The doctrine, as stated in Pinnel's Case(1), is "that payment of a lesser sum on the day" (it would of course be the same after the day), "in satisfaction of a greater, cannot be any satisfaction for the whole, because it appears to the Judges, that by no possibility a lesser sum can be a satisfaction to the plaintiff for a greater sum." As stated in Coke Littleton, 212 (b), it is, "where the condition is for payment of £20, the obligor or feoffor cannot at the time appointed pay a lesser sum in satisfaction of the whole, because it is apparent that a lesser sum of money cannot be a satisfaction of a greater;" adding (what is beyond controversy), that an acquittance under seal, in full
satisfaction of the whole, would (under like circumstances) be valid and binding.
The distinction between the effect of a deed under seal, and that of an agreement by parol, or by writing not under seal, may seem arbitrary, but it is established in our law; nor is it really unreasonable or practically inconvenient that the law should require particular solemnities to give to a gratuitous contract the force of a binding obligation.
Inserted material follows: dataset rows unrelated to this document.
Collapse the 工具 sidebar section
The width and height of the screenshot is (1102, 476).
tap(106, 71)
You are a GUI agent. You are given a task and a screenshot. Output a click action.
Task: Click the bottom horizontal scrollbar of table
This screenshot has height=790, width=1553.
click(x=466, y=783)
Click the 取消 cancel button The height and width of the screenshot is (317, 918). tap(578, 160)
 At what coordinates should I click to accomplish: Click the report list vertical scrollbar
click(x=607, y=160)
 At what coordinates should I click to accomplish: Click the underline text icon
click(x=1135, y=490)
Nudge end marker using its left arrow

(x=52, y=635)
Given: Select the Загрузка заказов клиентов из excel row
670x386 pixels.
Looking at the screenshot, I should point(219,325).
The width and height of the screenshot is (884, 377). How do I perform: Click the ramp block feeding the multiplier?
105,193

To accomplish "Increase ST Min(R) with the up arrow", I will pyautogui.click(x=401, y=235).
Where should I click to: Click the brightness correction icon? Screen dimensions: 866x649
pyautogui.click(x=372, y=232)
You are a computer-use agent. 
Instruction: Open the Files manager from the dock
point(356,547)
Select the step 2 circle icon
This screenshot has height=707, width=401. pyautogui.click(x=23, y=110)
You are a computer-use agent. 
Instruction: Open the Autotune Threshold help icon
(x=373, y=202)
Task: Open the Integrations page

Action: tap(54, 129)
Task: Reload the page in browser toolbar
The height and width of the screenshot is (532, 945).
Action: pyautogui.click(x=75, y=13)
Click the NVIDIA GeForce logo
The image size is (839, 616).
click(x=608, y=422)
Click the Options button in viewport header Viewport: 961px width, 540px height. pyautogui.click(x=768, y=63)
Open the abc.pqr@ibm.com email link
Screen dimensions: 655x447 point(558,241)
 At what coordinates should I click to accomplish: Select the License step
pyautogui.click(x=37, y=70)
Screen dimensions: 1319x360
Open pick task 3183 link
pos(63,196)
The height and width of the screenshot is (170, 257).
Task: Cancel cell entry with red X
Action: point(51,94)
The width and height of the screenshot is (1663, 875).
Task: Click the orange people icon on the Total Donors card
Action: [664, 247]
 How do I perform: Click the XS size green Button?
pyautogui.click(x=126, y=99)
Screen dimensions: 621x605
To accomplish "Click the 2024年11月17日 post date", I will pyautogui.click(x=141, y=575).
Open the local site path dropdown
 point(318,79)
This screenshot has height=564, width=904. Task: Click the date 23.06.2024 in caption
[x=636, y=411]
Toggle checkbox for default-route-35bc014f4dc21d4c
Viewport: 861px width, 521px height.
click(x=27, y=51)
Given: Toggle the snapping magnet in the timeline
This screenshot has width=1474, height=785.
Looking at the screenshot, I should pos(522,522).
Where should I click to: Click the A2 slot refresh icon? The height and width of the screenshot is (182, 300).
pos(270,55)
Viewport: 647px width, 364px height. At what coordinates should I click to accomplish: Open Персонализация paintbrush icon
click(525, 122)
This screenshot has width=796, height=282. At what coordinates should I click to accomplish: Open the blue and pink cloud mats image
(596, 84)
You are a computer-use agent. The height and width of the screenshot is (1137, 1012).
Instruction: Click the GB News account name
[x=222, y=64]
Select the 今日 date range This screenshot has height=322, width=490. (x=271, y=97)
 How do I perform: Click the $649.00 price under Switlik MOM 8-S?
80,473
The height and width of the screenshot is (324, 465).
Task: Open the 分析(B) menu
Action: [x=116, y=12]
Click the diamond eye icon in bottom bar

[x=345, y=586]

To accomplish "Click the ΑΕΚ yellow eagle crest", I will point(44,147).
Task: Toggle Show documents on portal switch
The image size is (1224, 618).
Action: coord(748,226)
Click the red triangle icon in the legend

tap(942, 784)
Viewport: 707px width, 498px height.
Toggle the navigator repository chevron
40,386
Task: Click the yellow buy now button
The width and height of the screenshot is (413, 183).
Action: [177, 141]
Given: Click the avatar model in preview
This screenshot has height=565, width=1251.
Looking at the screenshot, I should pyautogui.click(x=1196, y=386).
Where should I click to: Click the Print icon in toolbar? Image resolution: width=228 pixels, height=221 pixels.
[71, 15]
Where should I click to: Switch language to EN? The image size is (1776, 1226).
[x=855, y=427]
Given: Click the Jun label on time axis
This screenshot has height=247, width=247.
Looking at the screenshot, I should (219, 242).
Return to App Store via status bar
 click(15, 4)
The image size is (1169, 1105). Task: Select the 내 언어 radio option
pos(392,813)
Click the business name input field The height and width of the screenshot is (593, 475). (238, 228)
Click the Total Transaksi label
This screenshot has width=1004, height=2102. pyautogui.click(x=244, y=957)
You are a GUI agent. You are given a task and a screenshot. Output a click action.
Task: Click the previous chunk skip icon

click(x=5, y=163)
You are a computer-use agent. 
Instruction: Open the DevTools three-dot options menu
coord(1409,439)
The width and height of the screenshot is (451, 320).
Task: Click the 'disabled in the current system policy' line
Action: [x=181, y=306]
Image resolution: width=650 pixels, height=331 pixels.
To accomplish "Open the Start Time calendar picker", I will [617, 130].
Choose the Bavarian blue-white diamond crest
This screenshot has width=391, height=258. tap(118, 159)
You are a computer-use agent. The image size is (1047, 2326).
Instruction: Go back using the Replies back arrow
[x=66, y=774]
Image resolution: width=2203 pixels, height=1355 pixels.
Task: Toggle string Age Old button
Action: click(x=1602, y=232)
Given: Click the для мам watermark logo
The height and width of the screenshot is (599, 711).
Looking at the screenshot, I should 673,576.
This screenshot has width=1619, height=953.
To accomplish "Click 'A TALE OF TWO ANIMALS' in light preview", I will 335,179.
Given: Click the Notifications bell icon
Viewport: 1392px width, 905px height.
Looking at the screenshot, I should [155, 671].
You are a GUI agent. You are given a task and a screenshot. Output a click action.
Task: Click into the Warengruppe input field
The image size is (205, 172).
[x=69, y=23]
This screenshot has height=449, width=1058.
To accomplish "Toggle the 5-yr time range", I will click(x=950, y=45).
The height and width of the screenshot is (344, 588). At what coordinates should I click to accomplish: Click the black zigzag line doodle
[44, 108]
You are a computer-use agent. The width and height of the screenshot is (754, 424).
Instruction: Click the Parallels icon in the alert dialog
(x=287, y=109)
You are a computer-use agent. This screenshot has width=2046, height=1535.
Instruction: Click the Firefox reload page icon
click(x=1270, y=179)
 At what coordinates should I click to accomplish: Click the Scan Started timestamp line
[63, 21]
If the question be (as, in the actual state of the law, I think it is), whether consideration is, or is not, given in a case of this kind, by the debtor who pays down part of the debt presently due from him, for a promise by the creditor to relinquish, after certain further payments on account, the residue of the debt, I cannot say that I think consideration is given, in the sense in which I have always understood that word as used in our law. It might be (and indeed I think it would be) an improvement in our law, if a release or acquittance of the whole debt, on payment of any sum which the creditor might be content to receive by way of accord and satisfaction (though less than the whole), were held to be, generally, binding, though not under seal; nor should I be unwilling to see equal force given to a prospective agreement, like the present, in writing though not under seal; but I think it impossible, without refinements which practically alter the sense of the word, to treat such a release or acquittance as supported by any new consideration proceeding from the debtor. All the authorities subsequent to Cumber v. Wane(1), which were relied upon by the appellant at your Lordships' Bar (such as Sibree v. Tripp(2), Curlewis v. Clark(3), and Goddard v. O'Brien(4)) have proceeded upon the distinction, that, by giving negotiable paper or otherwise, there had been some new consideration for a new agreement, distinct from mere money payments in or towards discharge of the original liability. I think it unnecessary to go through those cases, or to examine the particular grounds on which each of them was decided. There are no such facts in the case now before your Lordships. What is called "any benefit, or even any legal possibility of benefit," in Mr. Smith's notes to Cumber v. Wane(1), is not
(as I conceive) that sort of benefit which a creditor may derive from getting payment of part of the money due to him from a debtor who might otherwise keep him at arm's length, or possibly become insolvent, but is some independent benefit, actual or contingent, of a kind which might in law be a good and valuable consideration far any other sort of agreement not under seal.
My conclusion is, that the order appealed from should be affirmed, and the appeal dismissed, with costs, and I so move your Lordships.
My Lords, the first question raised is as to what was the true construction of the memorandum of agreement made on the 21st of December 1876. What was it that the parties by that writing agreed to?
The appellants contend that they meant that on payment down of £500, and payment within a month after the 1st day of July and the 1st day of January in each ensuing year of £150, until the sum of £2090 19 s. was paid, the judgment for that sum and interest should be satisfied, for an agreement to take no proceedings on the judgment is equivalent to treating it as satisfied. This construction of the memorandum requires that after the tenth payment of £150 there should be a further payment of £90 19 s. made within the next six months. This is the construction which all three Courts below have put upon the memorandum.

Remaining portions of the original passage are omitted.